Sin duda, esto plantea un problema serio de legitimidad y una importante dificultad a la construcción de la unidad política europea. El desinterés que denuncian esas tasas de abstención obstaculiza el fortalecimiento del Parlamento Europeo, lo que a su vez difumina el interés de los ciudadanos por la institución. Las expectativas depositadas inicialmente en ella no se han visto satisfechas ni siquiera por el hecho, para muchos ciudadanos poco visible, de que su peso haya aumentado sensiblemente. Difícilmente se romperá ese círculo vicioso mientras el Parlamento Europeo siga siendo elegido en el marco territorial de cada Estado y careciendo, por tanto, de una base popular propia; mientras no cuente con un sistema específico de partidos que se diferencien entre sí tanto por sus programas como por sus proyectos respecto de la construcción política europea; mientras no disponga de las competencias legislativas, presupuestarias y de control de un Parlamento moderno y la vida del Gobierno europeo no dependa de él. Y mientras, en una palabra, no haya verdadera competición entre formaciones políticas distintas ni en el plano electoral ni en el parlamentario.

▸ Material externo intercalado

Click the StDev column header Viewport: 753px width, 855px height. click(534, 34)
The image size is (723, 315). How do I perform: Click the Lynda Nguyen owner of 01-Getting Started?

Si, como es presumible, poco o nada de eso cambia esta vez, tras pasar la mayoría relativa a los populares, poco o nada cambiará en la indiferencia de los ciudadanos europeos por su Parlamento. La probabilidad de que la participación mejore depende de que el electorado conceda importancia al hecho de que ganen unos u otros y entienda que su voto puede inclinar la balanza de un lado o de otro. Entretanto, las elecciones europeas seguirán analizándose en clave interna.

Julián Santamaría es catedrático de Ciencia Política en la UCM.